Seems perfectly reasonable. But what happens when the demand for Taco-Making becomes so large that we add a third time? Or a fourth? Or a 10th? While we could, of course, continue to grow the courses table horizontally, it turns out that it's generally a much better idea to grow a database vertically. Exponential horizontal growth of a database table is an indicator that we should be doing something different.

What's we seeing here is a one-to-many relationship – one course can have many times it is available, each with a different possible teacher – i.e. Sections.

Remember a few paragraphs ago, when we defined what a domain model is? To refresh your memory:

... we'll call each real-world entity a model. And all of our models, together with all of their relationships, is called our domain model.

The Section model, in this particular case, is not so much a tangible, real-world thing. Rather, it's a model that's made necessary due to the relationships between our real-world entities.

It makes sense for Section to be its own model because:

We don't know how many sections of a course there could be. It might be none, only one, or a million.
A section has its own attributes, like the time it's offered, and the teacher who teaches it. This list of attributes could potentially change in the future, making it very difficult to manage if this data lived within the Courses model.

courses

id	name	description
1	Introduction to Software Development	The course is focused on software development...
2	Taco-Making 101	In this course, you’ll learn how to build a proper taco...

sections

id	time	course_id	teacher_id
1	Tuesday 8:30-11:30am	1	2
2	Wednesday 6-9pm	1	1
3	Wednesday 6-9pm	2	2
4	Thursday 6-9pm	2	1

Aaaahhh! So much better. Now the Course model only holds information about the course itself, delegating the data about each section to the Section model. We can now support as many sections as needed without resorting to changes in our database design.

We can also see that, in order to create a one-to-many relationship in a domain model, we simply need to add a foreign key column on the "many" side of the equation. In this example, because one course has many sections, we add a course_id to sections and we're there.

And yes, there are two foreign keys on sections, because there are actually two one-to-many relationships where Section is involved.
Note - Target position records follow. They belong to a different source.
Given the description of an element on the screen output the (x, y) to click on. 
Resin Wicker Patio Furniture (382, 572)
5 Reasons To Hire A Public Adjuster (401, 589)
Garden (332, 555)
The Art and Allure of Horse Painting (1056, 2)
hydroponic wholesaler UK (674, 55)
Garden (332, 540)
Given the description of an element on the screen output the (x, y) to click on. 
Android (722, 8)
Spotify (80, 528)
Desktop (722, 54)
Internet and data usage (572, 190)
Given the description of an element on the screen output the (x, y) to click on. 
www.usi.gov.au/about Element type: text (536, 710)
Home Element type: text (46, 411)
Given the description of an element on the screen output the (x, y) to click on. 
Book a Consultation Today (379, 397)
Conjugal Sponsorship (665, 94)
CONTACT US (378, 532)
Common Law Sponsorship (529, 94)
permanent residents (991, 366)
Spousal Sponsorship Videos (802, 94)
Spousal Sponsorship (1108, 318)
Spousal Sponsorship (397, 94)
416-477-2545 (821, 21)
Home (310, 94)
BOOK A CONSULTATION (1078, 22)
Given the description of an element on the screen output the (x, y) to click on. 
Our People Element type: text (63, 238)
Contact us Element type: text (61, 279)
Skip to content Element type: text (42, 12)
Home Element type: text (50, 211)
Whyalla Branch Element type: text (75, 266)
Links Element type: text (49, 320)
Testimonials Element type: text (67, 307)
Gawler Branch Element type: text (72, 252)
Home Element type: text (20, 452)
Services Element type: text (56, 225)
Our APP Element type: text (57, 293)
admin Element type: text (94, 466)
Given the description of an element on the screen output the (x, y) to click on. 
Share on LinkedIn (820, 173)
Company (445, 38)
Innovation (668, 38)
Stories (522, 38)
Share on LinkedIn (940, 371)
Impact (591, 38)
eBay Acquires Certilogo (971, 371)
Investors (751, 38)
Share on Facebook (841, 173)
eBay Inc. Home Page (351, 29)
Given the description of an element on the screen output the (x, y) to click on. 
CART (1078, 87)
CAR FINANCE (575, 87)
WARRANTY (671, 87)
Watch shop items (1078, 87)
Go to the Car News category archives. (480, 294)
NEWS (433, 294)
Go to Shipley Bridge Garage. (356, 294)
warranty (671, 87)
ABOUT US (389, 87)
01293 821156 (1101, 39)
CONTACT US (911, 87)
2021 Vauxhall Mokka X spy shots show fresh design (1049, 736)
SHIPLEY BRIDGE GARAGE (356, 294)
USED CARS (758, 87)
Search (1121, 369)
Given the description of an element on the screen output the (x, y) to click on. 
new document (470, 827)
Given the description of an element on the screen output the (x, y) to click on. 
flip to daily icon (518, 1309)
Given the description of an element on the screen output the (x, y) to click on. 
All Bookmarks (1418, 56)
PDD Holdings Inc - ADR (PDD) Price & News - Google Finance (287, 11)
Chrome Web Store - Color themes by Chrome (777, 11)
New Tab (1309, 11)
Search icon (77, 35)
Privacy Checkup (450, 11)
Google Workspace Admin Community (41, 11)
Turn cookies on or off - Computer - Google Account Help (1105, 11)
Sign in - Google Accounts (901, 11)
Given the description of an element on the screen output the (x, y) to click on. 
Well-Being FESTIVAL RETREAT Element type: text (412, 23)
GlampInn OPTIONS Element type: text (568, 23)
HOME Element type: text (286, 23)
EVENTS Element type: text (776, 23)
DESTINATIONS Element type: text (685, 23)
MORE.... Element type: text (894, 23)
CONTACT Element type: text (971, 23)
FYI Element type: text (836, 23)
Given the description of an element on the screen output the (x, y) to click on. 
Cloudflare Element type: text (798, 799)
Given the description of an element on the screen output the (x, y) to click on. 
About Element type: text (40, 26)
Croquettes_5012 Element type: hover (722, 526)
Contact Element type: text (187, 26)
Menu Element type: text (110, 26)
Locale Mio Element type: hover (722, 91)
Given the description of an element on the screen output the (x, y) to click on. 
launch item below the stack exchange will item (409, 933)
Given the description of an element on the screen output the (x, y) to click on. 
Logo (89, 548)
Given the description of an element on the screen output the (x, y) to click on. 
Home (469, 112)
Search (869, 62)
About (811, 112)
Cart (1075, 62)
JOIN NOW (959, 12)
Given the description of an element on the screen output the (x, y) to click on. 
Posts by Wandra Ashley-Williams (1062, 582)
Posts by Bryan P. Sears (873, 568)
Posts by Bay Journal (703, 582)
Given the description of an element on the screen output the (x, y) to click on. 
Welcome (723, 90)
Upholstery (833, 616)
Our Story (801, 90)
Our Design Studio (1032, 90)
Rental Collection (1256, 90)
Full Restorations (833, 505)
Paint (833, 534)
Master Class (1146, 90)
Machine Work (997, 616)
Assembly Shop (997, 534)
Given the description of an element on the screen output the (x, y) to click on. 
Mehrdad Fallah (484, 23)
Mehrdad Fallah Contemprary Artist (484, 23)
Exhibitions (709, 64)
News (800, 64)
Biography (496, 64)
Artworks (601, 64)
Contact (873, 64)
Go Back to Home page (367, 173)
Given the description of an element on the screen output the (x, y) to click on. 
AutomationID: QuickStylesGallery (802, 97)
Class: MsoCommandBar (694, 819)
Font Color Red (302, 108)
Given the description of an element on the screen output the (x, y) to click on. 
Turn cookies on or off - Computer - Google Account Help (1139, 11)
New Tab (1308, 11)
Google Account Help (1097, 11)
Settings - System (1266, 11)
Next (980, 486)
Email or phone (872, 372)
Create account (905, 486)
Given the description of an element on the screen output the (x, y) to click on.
A course can have one to many sections. A teacher can have one to many sections.

Here we see the last piece of the puzzle:

Two one-to-many relationships = One many-to-many relationship

A course can have many teachers. A teacher can teach many courses. The relationship between our Course and Teacher models is a many-to-many relationship, and the Section model is known as their join model.

Naming Conventions

We've seen enough of domain modeling that it now makes sense to talk about the conventions we've been using. Although there is not a technical reason to adhere to these conventions, it is certainly a set of best practices that we will continue to follow for the remainder of this course.

When talking about models like Course and Section, we write them in the singular form, and beginning with a capital letter – it will make sense why we do this later in the course.
Database table names like courses and sections are always plural, and in all lower-case.
Column names are always in lower-case, e.g. name or description.
If a table or column name is made up of more than one word, we separate the words by underscores, e.g. first_name or teacher_id.

Lab

Begin with the template project on GitHub, create a new repo from the template, and open this repo in Gitpod.

Modify the school.sql script to make the courses, teachers, and sections tables real (the statement that creates the students table is already there). Execute the script by running .read school.sql at the SQLite prompt, and execute the .schema command to ensure that everything went as expected.
Design the model that allows students to sign up for classes – let's call it Enrollment – do it on paper, in Excel, or any other tool of your choice.
Add the enrollments table you designed above by writing a CREATE TABLE statement in the school.sql script, and execute the script. (For reference, you can find the SQL for adding tables here.)